Hi all -
Splitting off from the Language Model Zoo thread as Piotr suggested.
I’m training a LM on a publicly available medical dataset named MIMIC-III. I’d love to collaborate if anyone is interested. While MIMIC-III is publicly available, you have to go through a certification and training process before you can gain access, since it’s since patient information.
My goal is to create a LM that’s performs well enough, and generalizes well enough that it can be used as a base for other medical classification/prediction tasks without too much additional work.
There is a recent paper from Peter Liu of Google Brain (https://arxiv.org/abs/1808.02622) that explores creating a LM on the data, though we can’t directly compare any results we achieve here against there’s since it’s not clear if we can match their tokenization strategy.
I’ve committed my work so far to GitHub and will continue to do so as I try different experiments. I’ll try and write up some blog posts as well in the upcoming weeks.

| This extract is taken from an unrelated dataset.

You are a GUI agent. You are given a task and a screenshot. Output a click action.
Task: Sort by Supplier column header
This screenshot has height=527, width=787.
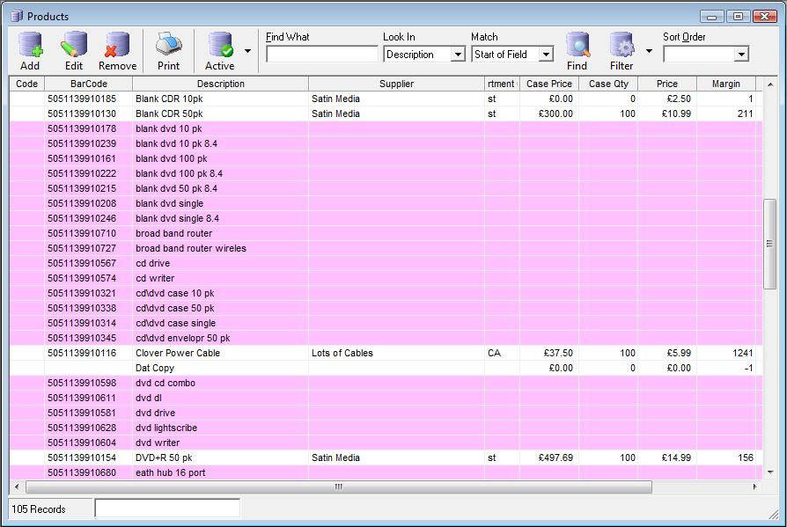point(396,84)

Initial results have been promising, with a perplexity of 8.94 and accuracy of 57%. The model does also seem to be able to generate text that’s reasonably structured (even if clinically nonsensical). That’s after 10 epochs using use_clr_beta, which took ~13 hours to train from scratch.
s = 'blood loss ’
…of bilateral leg veins that was ruled out by inline ) it . had at thistime obtained w / o sign of carotid stenosis which represents anterior ventricular serosanguinous values , no obvious source of infection seen . t_up cxr suggestive of normal superior months.disp:*60 toxins . 2057 and active vs , pulses normal , no focal deficits . per team thought to be due to bloodculture , that is not consistent with an ischemic event and considering slow outpatient monitoring was felt to be secondary to her recent 4:42 ( right sided thigh hypotonic ) . iv access was
For now I’m taking samples of the data to generate the training/validation sets so I can train them in a reasonable amount of time. Eventually when I find something that works really well I’ll retrain using all the data.